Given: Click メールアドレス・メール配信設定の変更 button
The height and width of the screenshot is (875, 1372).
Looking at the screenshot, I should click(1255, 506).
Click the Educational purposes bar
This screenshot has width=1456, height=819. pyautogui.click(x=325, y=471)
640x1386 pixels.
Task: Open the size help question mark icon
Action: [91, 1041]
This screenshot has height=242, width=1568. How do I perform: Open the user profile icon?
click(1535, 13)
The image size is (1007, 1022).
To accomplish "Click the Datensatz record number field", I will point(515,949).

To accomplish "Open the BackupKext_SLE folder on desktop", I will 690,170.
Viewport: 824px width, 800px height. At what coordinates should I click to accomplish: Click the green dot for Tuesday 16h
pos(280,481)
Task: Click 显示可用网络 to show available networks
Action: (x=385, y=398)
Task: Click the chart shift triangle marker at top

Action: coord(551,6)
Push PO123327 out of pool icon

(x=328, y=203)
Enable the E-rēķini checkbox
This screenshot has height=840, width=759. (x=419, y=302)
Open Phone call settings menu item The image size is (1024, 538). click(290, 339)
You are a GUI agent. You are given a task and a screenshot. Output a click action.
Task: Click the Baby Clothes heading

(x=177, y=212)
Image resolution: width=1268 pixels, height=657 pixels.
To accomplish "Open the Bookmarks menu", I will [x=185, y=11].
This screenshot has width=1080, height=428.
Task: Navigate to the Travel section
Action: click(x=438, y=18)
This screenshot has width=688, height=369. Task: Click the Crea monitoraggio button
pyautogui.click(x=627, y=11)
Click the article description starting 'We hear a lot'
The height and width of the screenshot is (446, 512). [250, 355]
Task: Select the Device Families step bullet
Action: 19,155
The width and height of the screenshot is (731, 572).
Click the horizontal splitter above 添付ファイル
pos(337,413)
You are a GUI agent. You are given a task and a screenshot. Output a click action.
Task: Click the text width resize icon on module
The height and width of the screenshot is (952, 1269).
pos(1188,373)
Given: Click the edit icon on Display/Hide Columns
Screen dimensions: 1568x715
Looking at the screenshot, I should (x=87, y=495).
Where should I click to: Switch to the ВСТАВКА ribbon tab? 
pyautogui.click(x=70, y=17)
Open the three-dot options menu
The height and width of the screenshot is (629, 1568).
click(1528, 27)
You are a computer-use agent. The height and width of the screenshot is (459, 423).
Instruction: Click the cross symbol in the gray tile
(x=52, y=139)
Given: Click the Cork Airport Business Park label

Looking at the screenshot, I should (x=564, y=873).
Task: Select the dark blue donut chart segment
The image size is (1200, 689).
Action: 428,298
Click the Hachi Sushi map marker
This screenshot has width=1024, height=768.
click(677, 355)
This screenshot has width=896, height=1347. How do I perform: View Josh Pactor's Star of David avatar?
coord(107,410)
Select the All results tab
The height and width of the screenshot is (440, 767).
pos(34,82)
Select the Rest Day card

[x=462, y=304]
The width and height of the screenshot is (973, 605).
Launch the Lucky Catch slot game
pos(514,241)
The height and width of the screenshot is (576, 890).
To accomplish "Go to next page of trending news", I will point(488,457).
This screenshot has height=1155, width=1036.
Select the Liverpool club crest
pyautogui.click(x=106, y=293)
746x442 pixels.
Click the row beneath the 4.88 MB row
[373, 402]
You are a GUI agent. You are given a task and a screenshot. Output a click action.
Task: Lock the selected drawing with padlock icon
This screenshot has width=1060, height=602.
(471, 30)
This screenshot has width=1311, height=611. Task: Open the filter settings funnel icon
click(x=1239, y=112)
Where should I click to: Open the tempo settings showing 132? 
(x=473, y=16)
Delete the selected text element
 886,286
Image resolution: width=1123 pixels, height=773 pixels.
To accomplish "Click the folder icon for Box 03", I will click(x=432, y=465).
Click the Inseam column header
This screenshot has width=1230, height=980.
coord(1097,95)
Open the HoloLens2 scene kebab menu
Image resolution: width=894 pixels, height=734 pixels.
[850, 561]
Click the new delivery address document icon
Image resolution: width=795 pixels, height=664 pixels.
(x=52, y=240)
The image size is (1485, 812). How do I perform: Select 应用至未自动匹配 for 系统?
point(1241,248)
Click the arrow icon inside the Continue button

☆ ☆ ☆ ☆ ☆

§ **What is being asked**
Reproduce every line of the data without changing a word.

§ **Response**
Given: Click メールアドレス・メール配信設定の変更 button
The height and width of the screenshot is (875, 1372).
Looking at the screenshot, I should click(1255, 506).
Click the Educational purposes bar
This screenshot has width=1456, height=819. pyautogui.click(x=325, y=471)
640x1386 pixels.
Task: Open the size help question mark icon
Action: [91, 1041]
This screenshot has height=242, width=1568. How do I perform: Open the user profile icon?
click(1535, 13)
The image size is (1007, 1022).
To accomplish "Click the Datensatz record number field", I will point(515,949).

To accomplish "Open the BackupKext_SLE folder on desktop", I will 690,170.
Viewport: 824px width, 800px height. At what coordinates should I click to accomplish: Click the green dot for Tuesday 16h
pos(280,481)
Task: Click 显示可用网络 to show available networks
Action: (x=385, y=398)
Task: Click the chart shift triangle marker at top

Action: coord(551,6)
Push PO123327 out of pool icon

(x=328, y=203)
Enable the E-rēķini checkbox
This screenshot has height=840, width=759. (x=419, y=302)
Open Phone call settings menu item The image size is (1024, 538). click(290, 339)
You are a GUI agent. You are given a task and a screenshot. Output a click action.
Task: Click the Baby Clothes heading

(x=177, y=212)
Image resolution: width=1268 pixels, height=657 pixels.
To accomplish "Open the Bookmarks menu", I will [x=185, y=11].
This screenshot has width=1080, height=428.
Task: Navigate to the Travel section
Action: click(x=438, y=18)
This screenshot has width=688, height=369. Task: Click the Crea monitoraggio button
pyautogui.click(x=627, y=11)
Click the article description starting 'We hear a lot'
The height and width of the screenshot is (446, 512). [250, 355]
Task: Select the Device Families step bullet
Action: 19,155
The width and height of the screenshot is (731, 572).
Click the horizontal splitter above 添付ファイル
pos(337,413)
You are a GUI agent. You are given a task and a screenshot. Output a click action.
Task: Click the text width resize icon on module
The height and width of the screenshot is (952, 1269).
pos(1188,373)
Given: Click the edit icon on Display/Hide Columns
Screen dimensions: 1568x715
Looking at the screenshot, I should (x=87, y=495).
Where should I click to: Switch to the ВСТАВКА ribbon tab? 
pyautogui.click(x=70, y=17)
Open the three-dot options menu
The height and width of the screenshot is (629, 1568).
click(1528, 27)
You are a computer-use agent. The height and width of the screenshot is (459, 423).
Instruction: Click the cross symbol in the gray tile
(x=52, y=139)
Given: Click the Cork Airport Business Park label

Looking at the screenshot, I should (x=564, y=873).
Task: Select the dark blue donut chart segment
The image size is (1200, 689).
Action: 428,298
Click the Hachi Sushi map marker
This screenshot has width=1024, height=768.
click(677, 355)
This screenshot has width=896, height=1347. How do I perform: View Josh Pactor's Star of David avatar?
coord(107,410)
Select the All results tab
The height and width of the screenshot is (440, 767).
pos(34,82)
Select the Rest Day card

[x=462, y=304]
The width and height of the screenshot is (973, 605).
Launch the Lucky Catch slot game
pos(514,241)
The height and width of the screenshot is (576, 890).
To accomplish "Go to next page of trending news", I will point(488,457).
This screenshot has height=1155, width=1036.
Select the Liverpool club crest
pyautogui.click(x=106, y=293)
746x442 pixels.
Click the row beneath the 4.88 MB row
[373, 402]
You are a GUI agent. You are given a task and a screenshot. Output a click action.
Task: Lock the selected drawing with padlock icon
This screenshot has width=1060, height=602.
(471, 30)
This screenshot has width=1311, height=611. Task: Open the filter settings funnel icon
click(x=1239, y=112)
Where should I click to: Open the tempo settings showing 132? 
(x=473, y=16)
Delete the selected text element
 886,286
Image resolution: width=1123 pixels, height=773 pixels.
To accomplish "Click the folder icon for Box 03", I will click(x=432, y=465).
Click the Inseam column header
This screenshot has width=1230, height=980.
coord(1097,95)
Open the HoloLens2 scene kebab menu
Image resolution: width=894 pixels, height=734 pixels.
[850, 561]
Click the new delivery address document icon
Image resolution: width=795 pixels, height=664 pixels.
(x=52, y=240)
The image size is (1485, 812). How do I perform: Select 应用至未自动匹配 for 系统?
point(1241,248)
Click the arrow icon inside the Continue button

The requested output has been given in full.